# Recommended first pieces?



## PolyphonicPlatypus

Relatively, I am new to classical music in general, as I only really started listening seriously a year ago.
I have only come across two or three pieces from ballet's, would anybody be ale to suggest some good pieces/composers/ballets to explore?


----------



## TxllxT

Welcome on TC: I think ballet music is a great entrance to classical music. I myself am hooked on Russian composers like Prokofiev & Tchaikovsky, but also Delibes - Lakmé or Adam - Giselle are wonderful for repeated listening. I'm a typical listener who hardly ever sits down to watch ballet on a big screen, but perhaps your taste is different. Happy New Year!


----------



## starthrower

Stravinsky- The Firebird; Petrushka
Prokofiev-Romeo and Juliet
Ravel-Ma mere l'oye; Daphnis et Chloe
Rimsky-Korsakov-Scheherazade
Szymanowski-Harnasie


----------



## Metairie Road

Without a doubt, for a 'first time' ballet, I would have to say -

Coppélia

I have escorted groups of high-schoolers, who told me they would rather die than listen to classical music, to performances of this ballet and watched then sit entranced throughout.

Nothing too complex or subtle, just lots of superb music and a simple story that even the youngest can understand.

=== ENTRIES SUPPLIED ===
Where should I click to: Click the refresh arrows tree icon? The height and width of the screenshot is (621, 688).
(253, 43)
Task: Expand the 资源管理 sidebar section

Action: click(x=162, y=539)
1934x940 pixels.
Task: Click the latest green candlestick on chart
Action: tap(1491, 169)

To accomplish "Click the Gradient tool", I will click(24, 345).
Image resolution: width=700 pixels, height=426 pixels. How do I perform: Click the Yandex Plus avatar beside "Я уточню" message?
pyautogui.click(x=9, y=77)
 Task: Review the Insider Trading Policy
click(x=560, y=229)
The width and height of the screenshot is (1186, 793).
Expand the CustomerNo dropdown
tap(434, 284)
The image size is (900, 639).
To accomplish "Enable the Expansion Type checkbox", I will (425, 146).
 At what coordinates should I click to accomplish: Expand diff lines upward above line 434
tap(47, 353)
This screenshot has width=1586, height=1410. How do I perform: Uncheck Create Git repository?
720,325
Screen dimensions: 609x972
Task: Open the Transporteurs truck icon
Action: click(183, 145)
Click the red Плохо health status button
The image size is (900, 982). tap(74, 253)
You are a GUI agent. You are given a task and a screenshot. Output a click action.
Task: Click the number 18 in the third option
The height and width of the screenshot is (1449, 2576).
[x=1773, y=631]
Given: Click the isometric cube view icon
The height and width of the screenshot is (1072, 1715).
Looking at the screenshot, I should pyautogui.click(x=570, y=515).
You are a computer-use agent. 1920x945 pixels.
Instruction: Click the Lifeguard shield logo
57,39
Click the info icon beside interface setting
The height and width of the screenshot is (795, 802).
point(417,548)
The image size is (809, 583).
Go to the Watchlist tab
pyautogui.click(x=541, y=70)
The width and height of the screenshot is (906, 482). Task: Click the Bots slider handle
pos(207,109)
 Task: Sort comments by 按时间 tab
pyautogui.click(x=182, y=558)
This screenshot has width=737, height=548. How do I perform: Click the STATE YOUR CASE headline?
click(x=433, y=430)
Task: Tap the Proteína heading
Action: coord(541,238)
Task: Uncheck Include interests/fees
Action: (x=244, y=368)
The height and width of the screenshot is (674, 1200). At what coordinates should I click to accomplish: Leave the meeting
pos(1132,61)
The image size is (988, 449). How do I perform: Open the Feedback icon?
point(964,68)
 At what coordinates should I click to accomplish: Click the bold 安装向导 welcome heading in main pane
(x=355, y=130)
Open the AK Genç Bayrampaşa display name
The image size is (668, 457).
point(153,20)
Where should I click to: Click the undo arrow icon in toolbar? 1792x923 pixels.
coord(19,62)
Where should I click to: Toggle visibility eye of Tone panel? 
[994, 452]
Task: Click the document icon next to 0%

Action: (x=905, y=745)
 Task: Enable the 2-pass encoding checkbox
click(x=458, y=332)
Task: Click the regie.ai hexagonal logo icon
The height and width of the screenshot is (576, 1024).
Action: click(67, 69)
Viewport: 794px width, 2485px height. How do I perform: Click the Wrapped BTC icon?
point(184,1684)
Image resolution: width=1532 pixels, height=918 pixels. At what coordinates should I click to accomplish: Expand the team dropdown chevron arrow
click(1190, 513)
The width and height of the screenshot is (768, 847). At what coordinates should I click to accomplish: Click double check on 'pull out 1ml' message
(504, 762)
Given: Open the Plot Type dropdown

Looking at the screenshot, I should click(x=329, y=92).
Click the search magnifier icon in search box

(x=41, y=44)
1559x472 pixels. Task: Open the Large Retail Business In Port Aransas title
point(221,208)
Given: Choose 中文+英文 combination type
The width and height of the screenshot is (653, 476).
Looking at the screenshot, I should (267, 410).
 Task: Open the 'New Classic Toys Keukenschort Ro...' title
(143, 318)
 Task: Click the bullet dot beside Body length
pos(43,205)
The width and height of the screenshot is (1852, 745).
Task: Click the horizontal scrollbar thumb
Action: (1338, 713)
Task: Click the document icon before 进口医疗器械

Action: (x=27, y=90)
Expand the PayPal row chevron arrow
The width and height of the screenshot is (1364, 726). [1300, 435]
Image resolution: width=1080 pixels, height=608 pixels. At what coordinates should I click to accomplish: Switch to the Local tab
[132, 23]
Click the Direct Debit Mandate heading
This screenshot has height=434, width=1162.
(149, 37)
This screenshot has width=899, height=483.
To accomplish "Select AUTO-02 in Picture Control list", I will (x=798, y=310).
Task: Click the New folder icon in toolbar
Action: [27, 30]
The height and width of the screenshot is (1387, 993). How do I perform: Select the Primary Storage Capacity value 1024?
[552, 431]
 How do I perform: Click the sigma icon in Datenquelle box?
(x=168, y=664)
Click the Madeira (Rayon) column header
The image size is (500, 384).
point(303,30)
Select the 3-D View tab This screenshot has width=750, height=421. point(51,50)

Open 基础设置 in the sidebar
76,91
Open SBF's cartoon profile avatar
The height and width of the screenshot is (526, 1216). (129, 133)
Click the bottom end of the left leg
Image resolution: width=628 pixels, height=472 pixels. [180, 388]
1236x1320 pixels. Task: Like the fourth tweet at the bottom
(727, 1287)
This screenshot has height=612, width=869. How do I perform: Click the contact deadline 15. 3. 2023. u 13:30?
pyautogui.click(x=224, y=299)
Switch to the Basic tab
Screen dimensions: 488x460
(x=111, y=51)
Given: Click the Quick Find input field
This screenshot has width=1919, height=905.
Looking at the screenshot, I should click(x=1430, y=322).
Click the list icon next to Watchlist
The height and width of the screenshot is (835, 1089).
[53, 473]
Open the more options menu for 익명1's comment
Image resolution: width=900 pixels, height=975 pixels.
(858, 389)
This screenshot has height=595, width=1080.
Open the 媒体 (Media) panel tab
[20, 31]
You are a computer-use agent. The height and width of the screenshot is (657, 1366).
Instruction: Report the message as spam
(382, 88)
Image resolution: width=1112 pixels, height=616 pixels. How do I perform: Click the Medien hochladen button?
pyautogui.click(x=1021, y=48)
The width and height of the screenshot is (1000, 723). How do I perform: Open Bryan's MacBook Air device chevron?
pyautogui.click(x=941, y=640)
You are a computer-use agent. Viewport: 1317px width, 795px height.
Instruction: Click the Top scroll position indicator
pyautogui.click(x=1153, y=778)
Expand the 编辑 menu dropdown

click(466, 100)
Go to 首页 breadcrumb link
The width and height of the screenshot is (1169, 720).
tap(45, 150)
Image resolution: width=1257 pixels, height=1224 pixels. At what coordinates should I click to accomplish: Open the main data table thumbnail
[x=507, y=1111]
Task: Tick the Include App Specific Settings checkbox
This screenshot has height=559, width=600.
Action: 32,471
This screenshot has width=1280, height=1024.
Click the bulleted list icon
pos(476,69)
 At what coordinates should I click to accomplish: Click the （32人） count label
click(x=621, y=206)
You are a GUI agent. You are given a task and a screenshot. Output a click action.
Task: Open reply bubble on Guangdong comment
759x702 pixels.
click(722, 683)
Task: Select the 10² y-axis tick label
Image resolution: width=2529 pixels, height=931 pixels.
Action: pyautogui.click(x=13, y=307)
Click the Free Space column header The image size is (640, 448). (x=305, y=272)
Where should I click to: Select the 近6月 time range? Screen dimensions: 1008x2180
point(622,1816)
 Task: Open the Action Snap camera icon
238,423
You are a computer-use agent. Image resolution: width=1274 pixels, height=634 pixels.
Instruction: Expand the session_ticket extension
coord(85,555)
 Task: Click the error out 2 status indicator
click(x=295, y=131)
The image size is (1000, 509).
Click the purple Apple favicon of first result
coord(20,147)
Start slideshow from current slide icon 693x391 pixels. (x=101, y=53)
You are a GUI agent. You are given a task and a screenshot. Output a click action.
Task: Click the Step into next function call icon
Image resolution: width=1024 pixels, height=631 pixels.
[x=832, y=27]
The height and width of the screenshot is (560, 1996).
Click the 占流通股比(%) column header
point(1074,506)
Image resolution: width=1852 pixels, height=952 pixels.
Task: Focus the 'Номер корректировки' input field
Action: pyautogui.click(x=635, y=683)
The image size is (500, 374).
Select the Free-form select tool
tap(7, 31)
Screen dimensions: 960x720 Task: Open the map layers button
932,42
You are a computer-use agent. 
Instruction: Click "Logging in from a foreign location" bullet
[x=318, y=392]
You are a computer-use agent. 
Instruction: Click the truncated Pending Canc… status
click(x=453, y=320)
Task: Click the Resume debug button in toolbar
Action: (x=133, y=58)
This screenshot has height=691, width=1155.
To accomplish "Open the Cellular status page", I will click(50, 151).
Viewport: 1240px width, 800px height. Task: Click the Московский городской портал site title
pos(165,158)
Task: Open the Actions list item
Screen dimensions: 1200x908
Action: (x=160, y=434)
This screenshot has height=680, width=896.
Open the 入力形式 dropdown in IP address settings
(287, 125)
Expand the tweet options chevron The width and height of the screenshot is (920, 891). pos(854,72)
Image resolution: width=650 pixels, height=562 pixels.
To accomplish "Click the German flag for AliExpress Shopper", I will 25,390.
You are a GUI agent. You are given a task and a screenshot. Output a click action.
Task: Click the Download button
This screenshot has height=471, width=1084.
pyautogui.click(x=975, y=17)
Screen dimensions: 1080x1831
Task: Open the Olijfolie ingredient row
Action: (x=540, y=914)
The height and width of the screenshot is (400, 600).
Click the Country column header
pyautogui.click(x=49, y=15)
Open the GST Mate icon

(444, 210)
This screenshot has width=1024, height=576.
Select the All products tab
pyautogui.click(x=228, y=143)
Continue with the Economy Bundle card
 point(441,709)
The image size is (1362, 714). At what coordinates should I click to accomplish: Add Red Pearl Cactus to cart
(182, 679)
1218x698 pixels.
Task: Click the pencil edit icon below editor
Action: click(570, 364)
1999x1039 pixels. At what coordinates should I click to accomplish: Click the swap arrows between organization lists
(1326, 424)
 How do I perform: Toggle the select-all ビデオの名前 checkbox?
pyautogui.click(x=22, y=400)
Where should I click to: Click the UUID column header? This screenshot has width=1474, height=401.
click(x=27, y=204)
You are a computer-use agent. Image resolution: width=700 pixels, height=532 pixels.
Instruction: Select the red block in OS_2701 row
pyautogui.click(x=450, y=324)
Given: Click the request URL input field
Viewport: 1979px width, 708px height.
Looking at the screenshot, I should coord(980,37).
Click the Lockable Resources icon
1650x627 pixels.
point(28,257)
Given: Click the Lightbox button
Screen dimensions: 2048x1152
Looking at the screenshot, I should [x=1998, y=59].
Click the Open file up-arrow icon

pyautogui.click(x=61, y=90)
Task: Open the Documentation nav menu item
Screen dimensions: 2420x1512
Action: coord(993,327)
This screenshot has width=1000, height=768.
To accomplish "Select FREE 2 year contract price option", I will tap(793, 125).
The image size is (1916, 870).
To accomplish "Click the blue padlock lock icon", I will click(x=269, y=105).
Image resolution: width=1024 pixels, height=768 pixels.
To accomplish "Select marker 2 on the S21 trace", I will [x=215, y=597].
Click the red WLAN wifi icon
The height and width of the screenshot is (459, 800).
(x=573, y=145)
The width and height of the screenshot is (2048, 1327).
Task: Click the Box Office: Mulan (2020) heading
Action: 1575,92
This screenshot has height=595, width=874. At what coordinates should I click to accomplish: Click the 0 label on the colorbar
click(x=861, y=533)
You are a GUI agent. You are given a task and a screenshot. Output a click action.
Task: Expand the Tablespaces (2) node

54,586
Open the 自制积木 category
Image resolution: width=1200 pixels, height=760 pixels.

=== THE TASK ===
Revise everything in the ballet thread from "## PolyphonicPlatypus" down to "Happy New Year!", putting "Stravinsky" wherever "Tchaikovsky" appears. The data can be set aside; you don't need it.

=== EXPECTED ANSWER ===
## PolyphonicPlatypus

Relatively, I am new to classical music in general, as I only really started listening seriously a year ago.
I have only come across two or three pieces from ballet's, would anybody be ale to suggest some good pieces/composers/ballets to explore?


----------



## TxllxT

Welcome on TC: I think ballet music is a great entrance to classical music. I myself am hooked on Russian composers like Prokofiev & Stravinsky, but also Delibes - Lakmé or Adam - Giselle are wonderful for repeated listening. I'm a typical listener who hardly ever sits down to watch ballet on a big screen, but perhaps your taste is different. Happy New Year!